Wednesday, August 1, 2018

Book Review: "Boomer1" by Daniel Torday

A fascinating, timely, and thought-provoking meditation on the craziness of our internet-obsessed culture, the generational divide between Baby Boomers, Generation X, and Millennials, and just how far our lives can drift from what we've planned, Daniel Torday's Boomer1 is both funny and eerily prescient.
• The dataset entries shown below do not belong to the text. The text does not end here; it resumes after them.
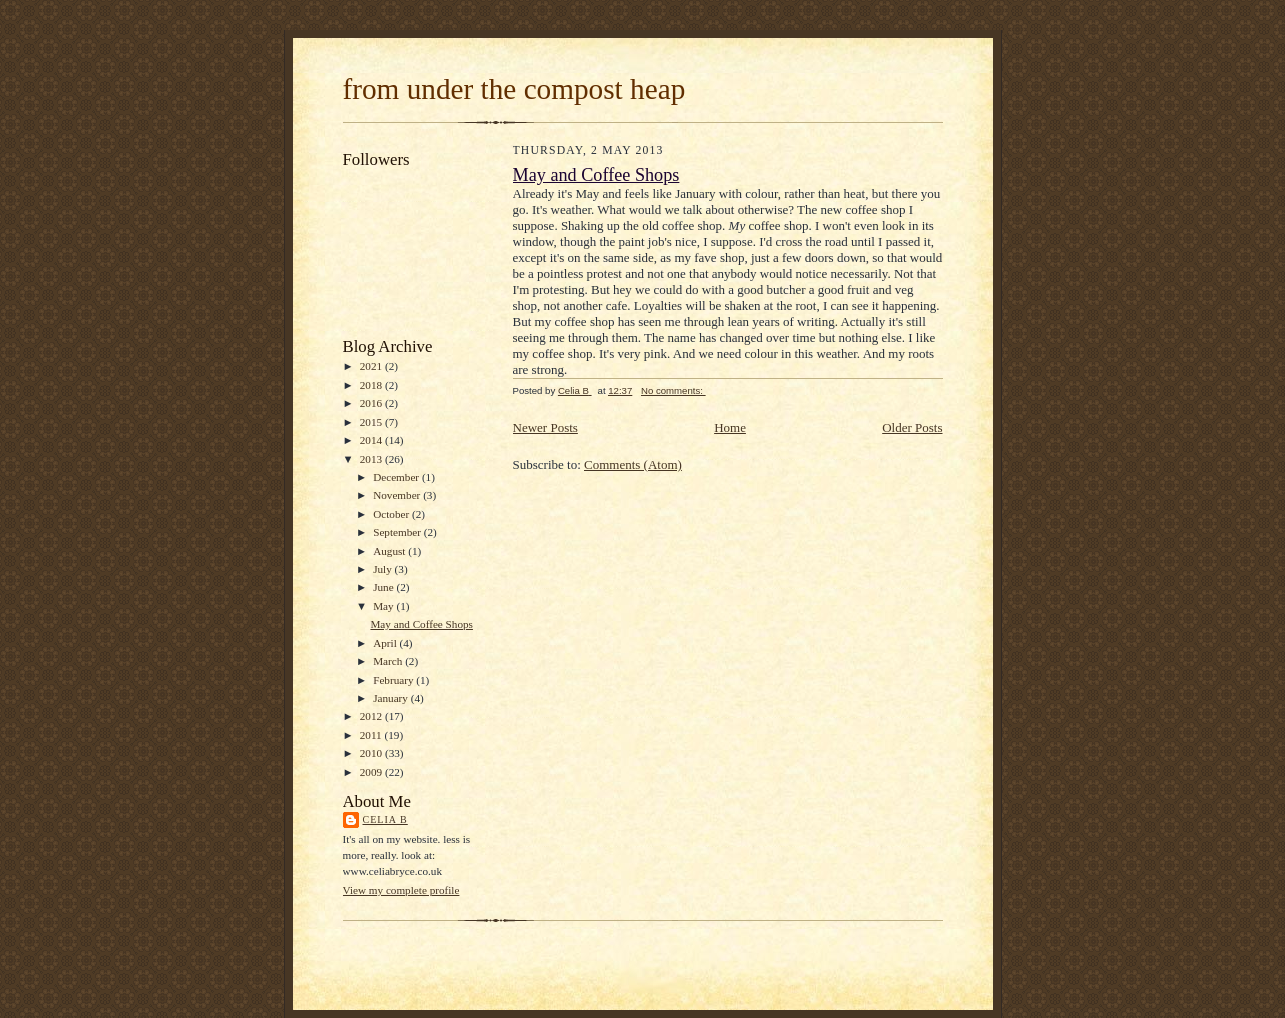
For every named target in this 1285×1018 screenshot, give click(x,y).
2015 (372, 422)
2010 (372, 753)
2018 (372, 385)
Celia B (385, 819)
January (392, 698)
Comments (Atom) (633, 464)
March (389, 661)
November (398, 495)
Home (730, 427)
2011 (372, 735)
Mark is a bluegrass musician, a journalist and editor, and a student completing his PhD in English. He hopes to find fame as an insightful political writer, although he wouldn't mind if his band hit it big either. When he meets Cassie, a fellow musician, who plays bass in an all-female post-punk band, he feels like he has met a kindred spirit, especially when he discovers Cassie knows how to play the fiddle as well. The two embark on a relationship, which brings both security, if not wild passion.

But as Cassie's media career starts to take off, Mark finds himself at a dead end, which doesn't help their struggling relationship much. After she rejects Mark's marriage proposal, he's left with no prospects, career- or otherwise. With no money and nowhere else to turn, Mark decides to live the Millennial stereotype—he moves home to Baltimore to live in his parents' basement.

As he starts figuring out his future, his anger grows, so he adopts a pseudonym and starts filming a series of online video rants against baby boomers. The so-called Boomer Missives tap into a vein in society, of people stuck in the same rut he is, feeling the same feelings, and wanting to find someone else to blame. But before he knows it, these videos become a rallying cry for those who feel downtrodden, put upon, and want their chance without having to wait to pay their dues. Suddenly, he goes from spokesperson to revolutionary—with potentially dangerous consequences.

Narrated alternatively by Mark, Cassie, and Mark's mother Julia, a child of the 1960s who thought her life would be much more rebellious than it turned out, Boomer1 delivers quite a punch. There are times when it almost doesn't seem like fiction, because you could totally see something like this happening in today's world.

This is a very well-written book, but I found the pacing really slow. Although I've seen other reviews say that things started to pick up, it didn't for me. I definitely enjoyed the story, but I just wanted things to move quicker, and I wanted to like the characters a bit more, but the book certainly gave me a lot to think about.

If you like a dose of reality mixed in with your fiction, Boomer1 may be just the ticket for you. It will definitely get you thinking!

NetGalley and St. Martin's Press provided me an advance copy of the book in exchange for an unbiased review. Thanks for making this available!